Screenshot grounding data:
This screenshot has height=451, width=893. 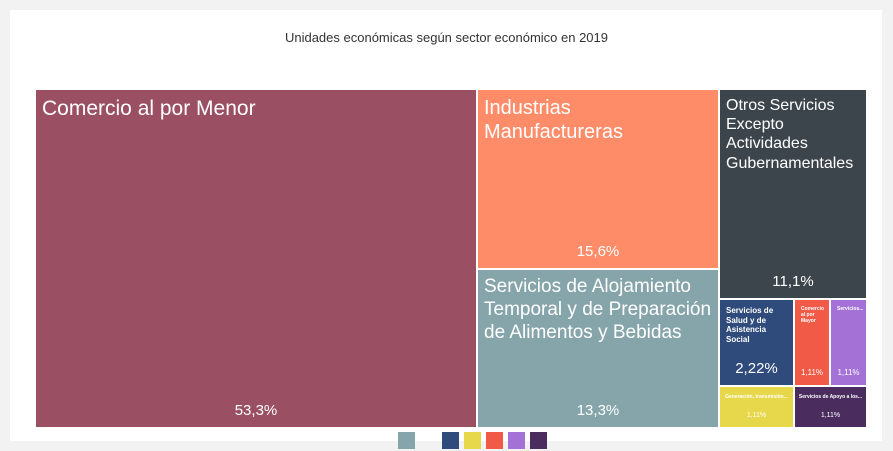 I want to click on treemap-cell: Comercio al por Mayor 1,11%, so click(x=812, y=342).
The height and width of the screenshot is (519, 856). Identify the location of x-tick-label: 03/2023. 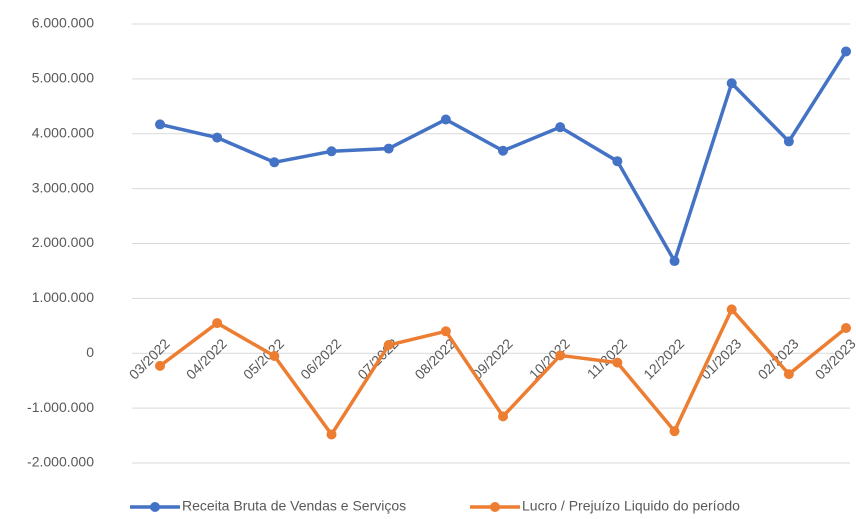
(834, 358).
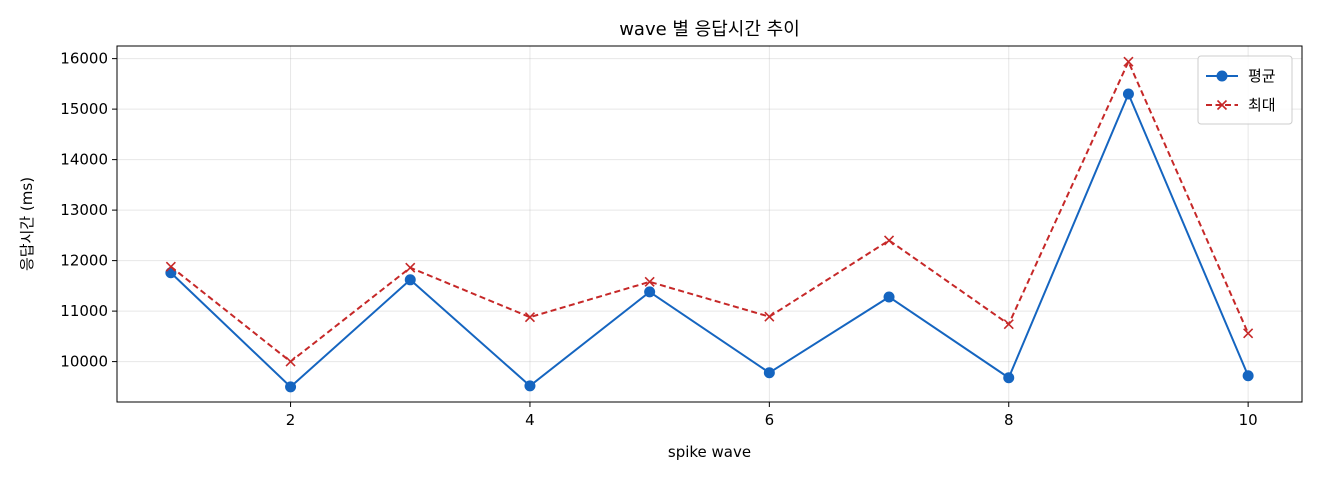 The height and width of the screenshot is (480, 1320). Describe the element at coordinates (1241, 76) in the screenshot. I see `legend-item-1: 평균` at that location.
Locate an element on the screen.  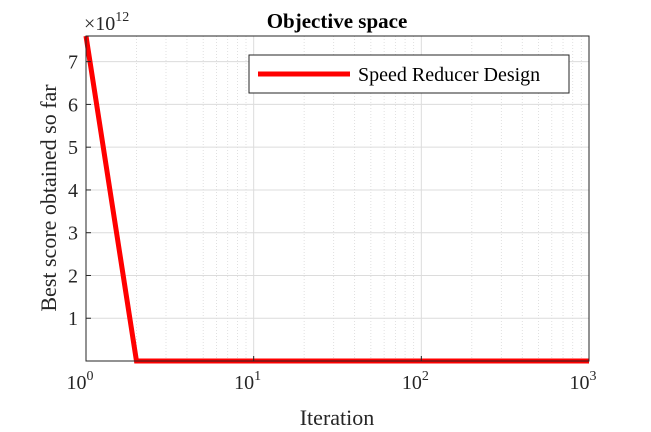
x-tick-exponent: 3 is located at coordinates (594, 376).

• REQUEST
Duplicate the lines of the data starting with the line that contains "The height and width of the screenshot is (519, 856)." and going on through the line that contains "The height and width of the screenshot is (480, 1320).". Leave the pictures out of your answer.

• THE ANSWER
The height and width of the screenshot is (519, 856). Identify the location of x-tick-label: 03/2023. 
(834, 358).
 The height and width of the screenshot is (480, 1320). Describe the element at coordinates (1241, 76) in the screenshot. I see `legend-item-1: 평균` at that location.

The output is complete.